Sarebbe estremamente semplice, nonché riduttivo, definire Athena come il film dove la rabbia degli invisibili parigini esplode, trascinando una nazione intera in una vorticosa escalation di violenza. In realtà, il nuovo lungometraggio di Roman Gavras presentato in concorso alla 79esima Mostra internazionale d’arte cinematografica di Venezia, porta sul grande schermo una vera e propria tragedia greca, adattandola alla crescente ricerca del conflitto che contraddistingue la nostra contemporaneità.
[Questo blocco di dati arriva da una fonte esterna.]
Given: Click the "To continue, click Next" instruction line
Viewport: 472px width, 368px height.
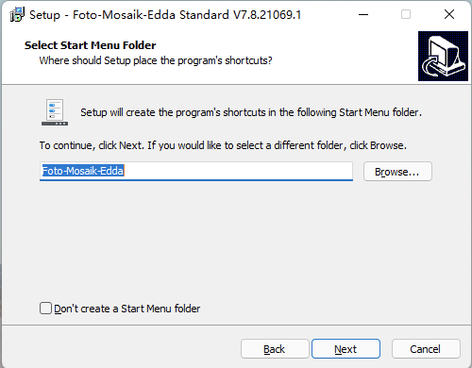Looking at the screenshot, I should pos(223,145).
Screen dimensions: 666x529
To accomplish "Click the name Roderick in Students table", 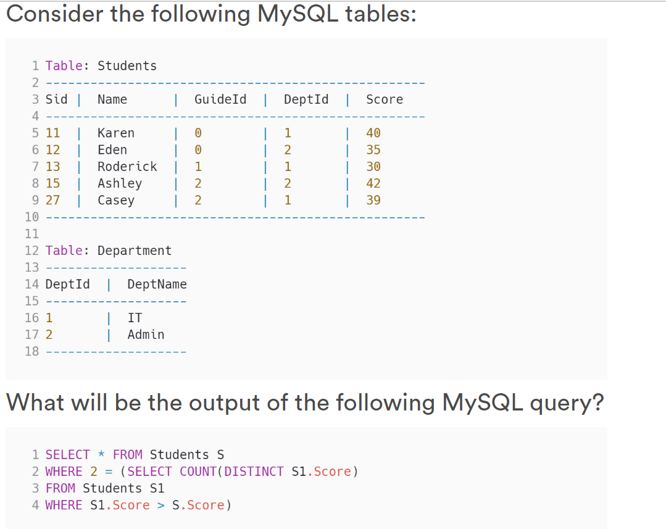I will (x=127, y=167).
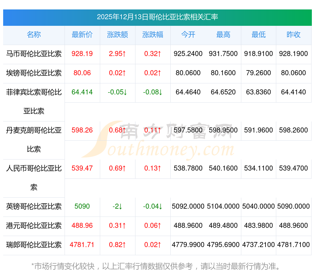Select the 最新价 column header

tap(82, 35)
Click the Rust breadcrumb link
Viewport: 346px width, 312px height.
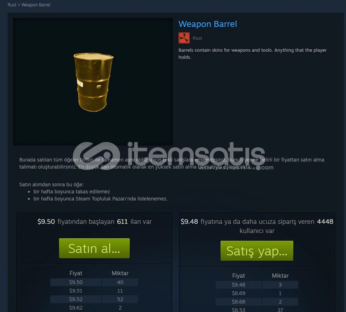[x=12, y=5]
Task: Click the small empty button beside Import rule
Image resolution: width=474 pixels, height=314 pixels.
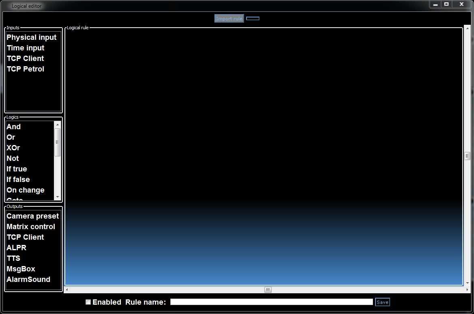Action: 253,19
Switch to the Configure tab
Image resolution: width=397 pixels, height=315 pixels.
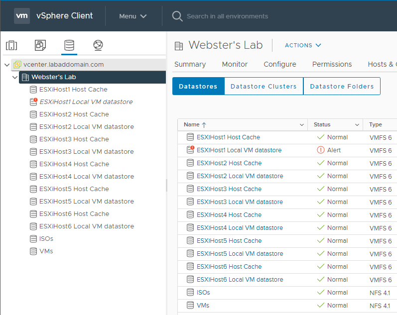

Andando a esplorare le divisioni in seno a una Francia – ma potremmo dire mondo – sempre più collerica, la sceneggiatura di Ladj Ly rende Athena il successore designato del magnifico Les Misérables, vincitore del Premio della Giuria a Cannes 2019 e candidato all’Oscar come miglior film internazionale. Per certi versi, si ha la netta impressione che questa produzione targata Netflix sia nata proprio da una costola dell’atto conclusivo del film di Ly mostrando, per l’intera sua durata, una guerriglia urbana che a più riprese risulta straordinariamente tangibile.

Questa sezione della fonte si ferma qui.